Stored items:
■ ■ ■ ■ ■ ■ ■
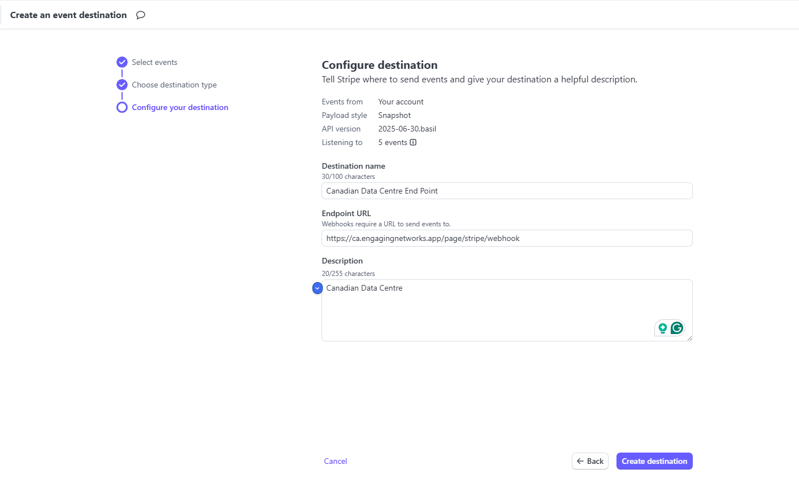Click the Configure your destination step circle

122,107
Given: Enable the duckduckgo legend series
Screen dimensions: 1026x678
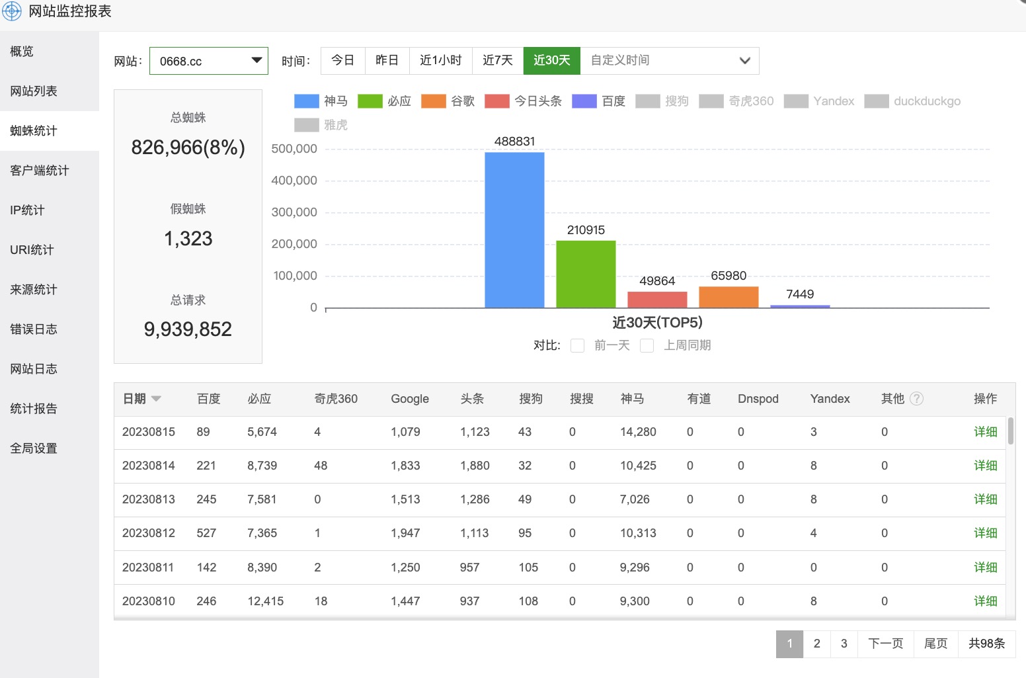Looking at the screenshot, I should pos(876,101).
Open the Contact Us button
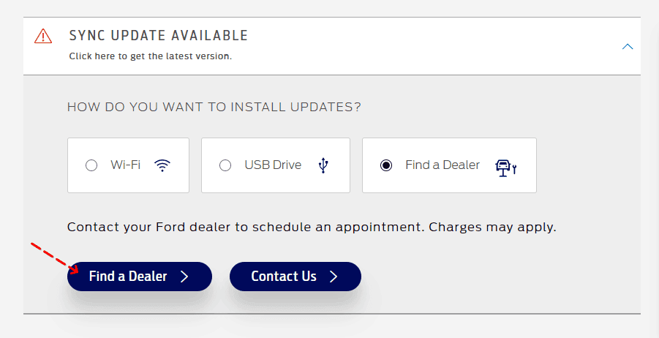Screen dimensions: 659x338 295,277
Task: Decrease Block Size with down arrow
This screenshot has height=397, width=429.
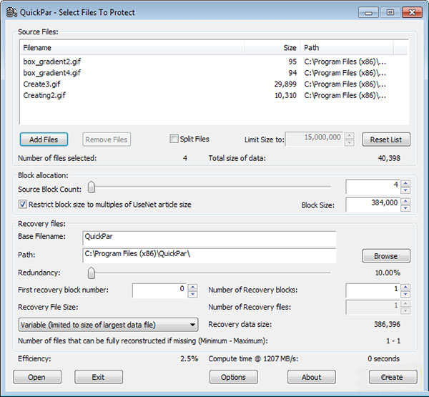Action: (x=405, y=209)
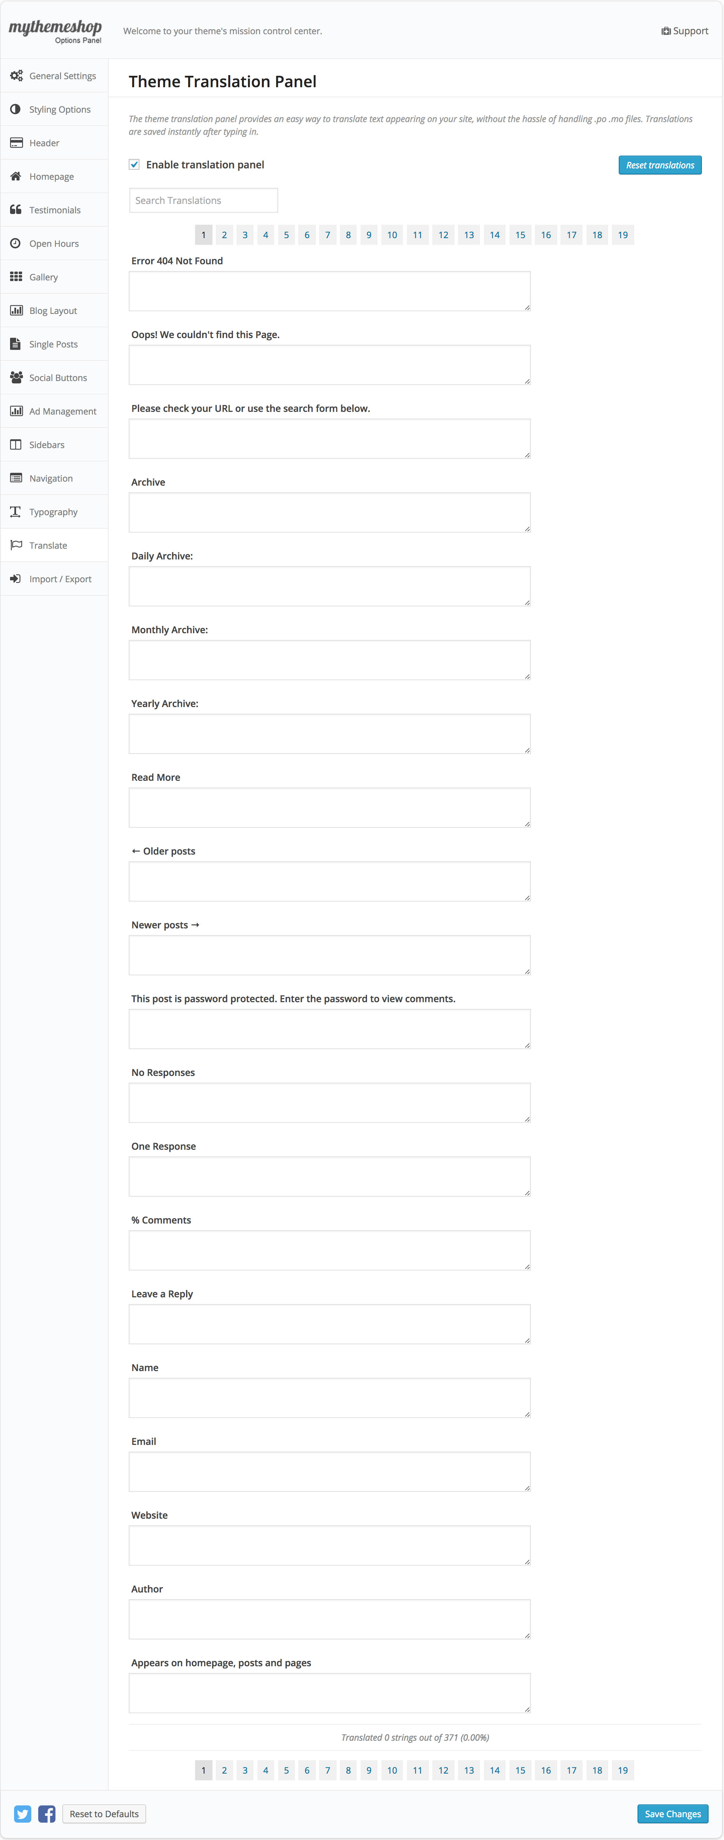Open the Import / Export section
Screen dimensions: 724x1840
pos(60,579)
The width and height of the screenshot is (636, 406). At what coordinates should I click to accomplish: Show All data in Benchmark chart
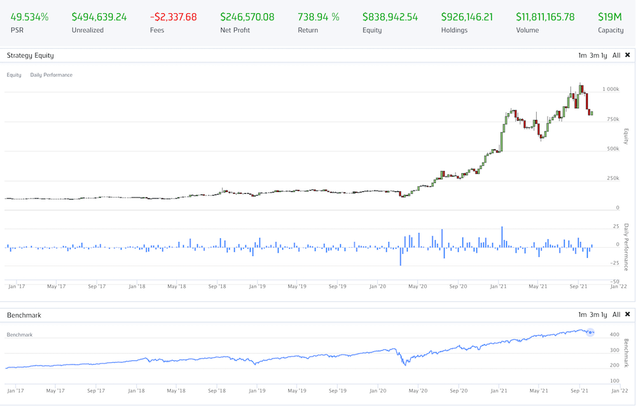point(616,315)
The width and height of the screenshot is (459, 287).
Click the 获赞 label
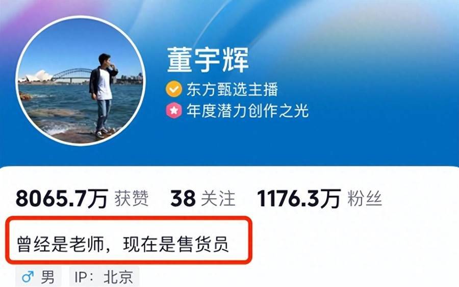click(x=132, y=199)
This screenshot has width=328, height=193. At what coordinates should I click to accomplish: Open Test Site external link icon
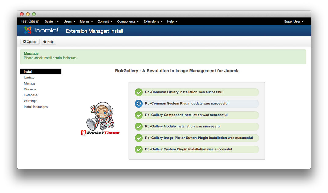coord(38,21)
■ ■ ■ ■ ■ ■ ■
Set down the lines from the one containing "Click the 获赞 label" through the last line of the records above, both included, exactly as they appear and with no other text. Pictures should not be set down.

--- Written response ---
Click the 获赞 label
click(x=132, y=199)
This screenshot has width=328, height=193. At what coordinates should I click to accomplish: Open Test Site external link icon
coord(38,21)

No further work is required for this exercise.